Budget

Click here to read the complete HWU 2019-2020 Budget (in PDF format).

HWU 2019 2020 Budget

HWU 2018-2019 Budget – Executive Summary

To: Water and Sewer Commissioners
From: Tom Williams, P.E., General Manager
Todd Bowley, Chief Financial Officer
Kevin Roberts, Director of Operations
Re:  2019‐2020 Proposed Budgets – Executive Summary
Date 8 May 2019

Presented here are the Henderson Water Utility 2019‐2020 Operating and Capital Budgets. We will discuss this in appropriate detail and seek your approval at the 20 May 2019 Board Meeting.

General:

The Operating Budget includes estimated operating revenues of $22,219,240, which shows an increase of approximately 7.7% from last year based on the implementation of additional fixed charges for water and wastewater services, effective July 1, 2019. Revenues were budgeted projecting static usage from our major contractual customers and factoring the continuing trend of usage decrease from non‐contract customers (projected 4% decline in residential and static usage in industrial and commercial customers).

This budget does not anticipate any additional borrowing for major projects. Capital projects in this budget will be paid from cash generated from operations and existing reserves. Our conservative budgeting and forecasting over the last several years have served us well, however our declining cash position resulted in adjustment to our rates and rate structure thru the implementation of $15 fixed charges for water and wastewater customer being phased in effective July 1st in 2018 and 2019. Additional adjustment to our rate structure will likely be necessary in the future to sufficiently fund operations and capital projects.

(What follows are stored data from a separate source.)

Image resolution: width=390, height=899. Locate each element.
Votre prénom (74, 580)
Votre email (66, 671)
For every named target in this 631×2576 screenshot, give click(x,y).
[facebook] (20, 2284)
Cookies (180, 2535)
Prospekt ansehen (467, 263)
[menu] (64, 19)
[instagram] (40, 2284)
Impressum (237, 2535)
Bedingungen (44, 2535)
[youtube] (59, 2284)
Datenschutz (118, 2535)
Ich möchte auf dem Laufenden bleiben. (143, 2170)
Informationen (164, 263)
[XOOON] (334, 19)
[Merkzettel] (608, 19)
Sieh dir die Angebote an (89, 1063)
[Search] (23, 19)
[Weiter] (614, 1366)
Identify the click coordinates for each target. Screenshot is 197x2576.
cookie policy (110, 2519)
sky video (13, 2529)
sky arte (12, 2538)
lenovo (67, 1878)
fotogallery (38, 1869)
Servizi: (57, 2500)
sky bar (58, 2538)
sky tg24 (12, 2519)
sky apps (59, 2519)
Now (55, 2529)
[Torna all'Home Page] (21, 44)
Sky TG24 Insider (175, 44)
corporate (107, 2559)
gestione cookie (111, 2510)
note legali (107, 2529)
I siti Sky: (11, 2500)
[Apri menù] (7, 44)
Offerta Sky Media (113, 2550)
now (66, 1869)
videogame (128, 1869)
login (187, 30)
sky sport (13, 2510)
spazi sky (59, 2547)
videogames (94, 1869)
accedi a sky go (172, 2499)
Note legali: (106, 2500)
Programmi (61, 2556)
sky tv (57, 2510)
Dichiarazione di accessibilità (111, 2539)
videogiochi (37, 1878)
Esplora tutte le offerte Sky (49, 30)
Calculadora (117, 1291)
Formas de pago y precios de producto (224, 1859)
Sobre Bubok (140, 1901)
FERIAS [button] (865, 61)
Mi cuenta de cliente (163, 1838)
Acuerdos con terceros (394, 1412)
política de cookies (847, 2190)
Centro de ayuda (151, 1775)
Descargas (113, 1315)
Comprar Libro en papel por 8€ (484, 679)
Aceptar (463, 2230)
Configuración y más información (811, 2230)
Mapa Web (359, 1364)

Operating expenses are budgeted at $19,434,323, a 2.75% increase when compared to last year. The increase is due primarily to higher projected costs for employee benefits, utilities, maintenance costs and sludge hauling and disposal.

Operating Budget:
  • Salaries and wages are based upon the 101 full‐time budgeted positions identified below.
    With Commissioners, temporary/seasonal employees and interns, our total budgeted complement is 116.
  • FICA and Medicare are determined by salaries and overtime charged at the applicable statutory rates.
  • Life Insurance, Employee Assistance Program, and Cancer Insurance expenses are based on the number of eligible employees and rates supplied by the City.
  • Medical Benefits expense is based on the number of eligible employees and the rate per employee supplied by the City, at a cost of $18,000 per employee, up from $ 17,000 in the prior fiscal year.
  • Workers Compensation charges are based upon 2018 ‐ 2019 charges to date.
  • Unemployment Insurance expense is based on 2020 projected rates from the City.
  • Retirement Expense is based upon the required contributions of 24.06% of gross wages for non‐hazardous duty employees. Last year the required contribution was 21.48%. Change in required contribution rate continues to be capped at 12% annually.
  • The Payment in Lieu of Taxes (PILOT) to the City of Henderson will increase by $ 50,000 this year to $ 450,000 and continue to increase by that amount to a total of $ 550,000 in FY 2021‐2022.
  • Contractual Services is largely made up of two components:
    • Miscellaneous Consulting Services, when not charged to a specific project
    • Mowing and grounds maintenance covering all HWU facilities and properties
Changes in some items compared to last year’s budget:

Utilities: We have increased our planned expenditures by approximately 9% considering recent trends of consumption and rates. While we cannot predict all variables in our consumption or rates (with various vendors), we have trended over budget during the past fiscal year to date.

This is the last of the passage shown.